A newspaper brings us the fragment of a speech by Senator Hawley in which he ventures for a moment upon the ticklish ground of defending partisanship, or the necessity of two parties. He had been previously glorifying one party—his own—with, of course, the due condemnation of the opposite party. One would suppose that he could spare the utterly wrong political party, and rejoice in its annihilation, so that the right party could have its perfect way; but he says we must have both, and in enforcing this idea he gives expression to the following curious bit of political philosophy: "It would be a lamentable day indeed for this country, or any other enjoying a free government, when it could be said that there were no parties—that lovely time that some long for, when there should not be enough of moral or intellectual life among the people to get up a single difference of opinion upon political affairs."

Senator Hawley seems here to think that the evidence and the measure of "moral or intellectual life" are seen in the power of "getting up differences"; while we have always supposed they were shown rather in the power of reaching agreement.

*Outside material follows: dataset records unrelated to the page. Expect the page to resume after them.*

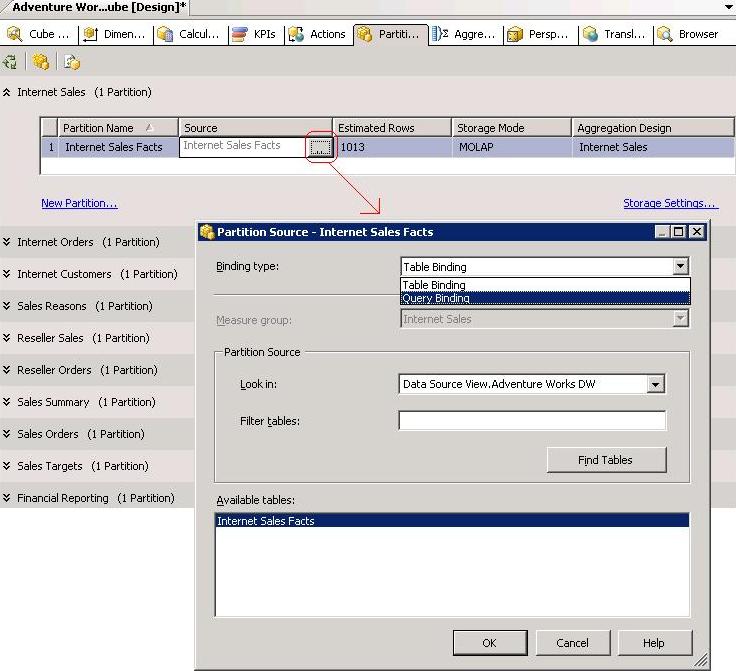The width and height of the screenshot is (736, 671).
Task: Switch to the KPIs tab
Action: click(x=254, y=34)
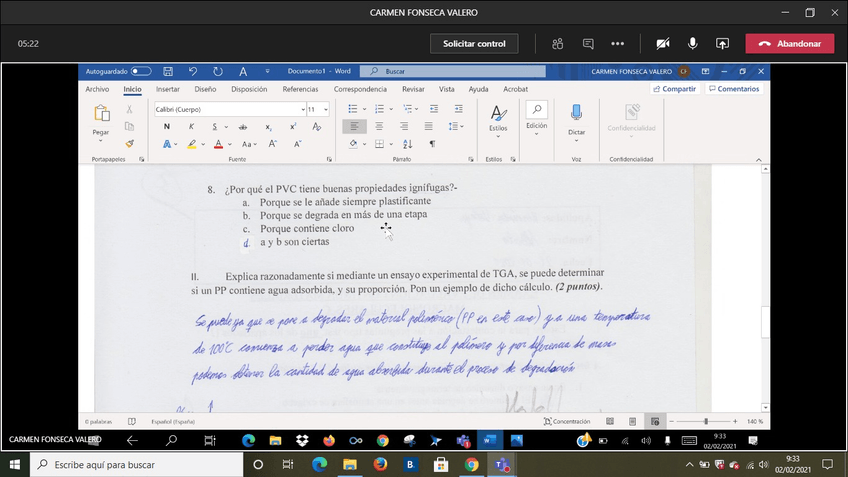Click the undo arrow in Word title bar

click(x=193, y=72)
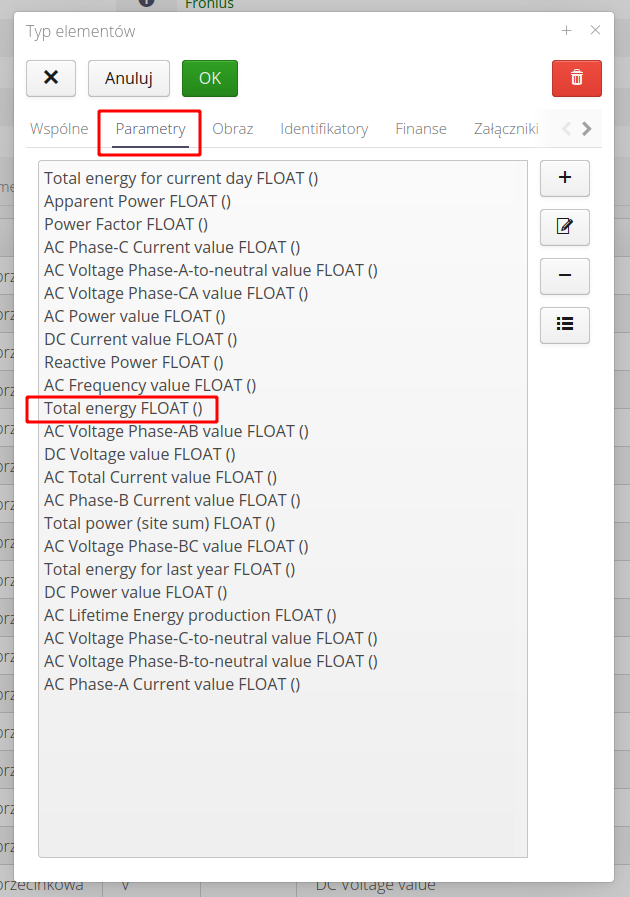Click the left tab-scrolling chevron
The image size is (630, 897).
click(x=568, y=128)
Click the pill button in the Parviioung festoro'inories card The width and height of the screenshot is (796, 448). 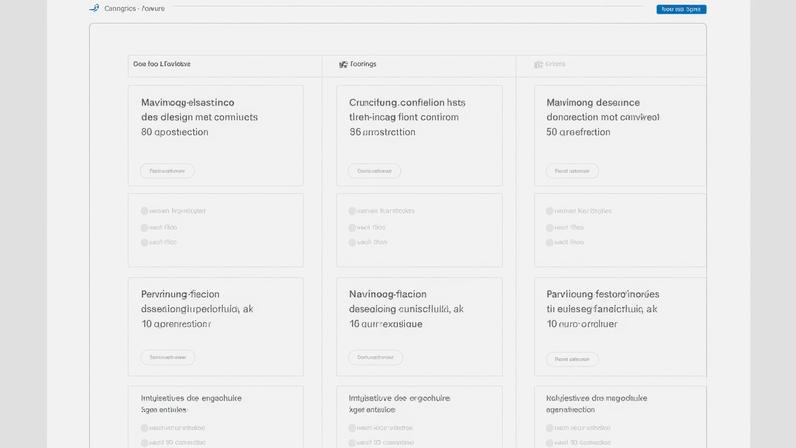coord(572,358)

Differences of views and opinions are certainly indicative of want of intelligence on the matters of disagreement; while "moral and intellectual life" is displayed in that activity of inquiry which loads to the attainment and acceptance of truth. and to consequent agreement. We are here, however, speaking from the scientific point of view, in which agreement in truth is the supreme end; while Senator Hawley is speaking from the political point of view, in which the errors of difference for partisan purposes are the supreme end. Nor would he have the higher step taken which leads to agreement, for that would end partisanship, and, according to his logic, if parties should come to an understanding on political principles, it would be fatal to free government. "Free government," then, depends upon ignorance, and must be destroyed by the progress of knowledge. Senator Hawley is a politician, and with him partisan politics is the end, with its fruits of office and power. Elections and campaigns are his means, and his sole condition of success is to be able to arouse voters to hot political strife. So he wants differences, because men will fight over differences but never over agreements. Differences in politics there certainly are, and must long continue to be: what we object to in Senator Hawley's political philosophy is, he demands that this low partisanship which he so enjoys shall be eternal, and that it would be a "lamentable day" when it comes to an end.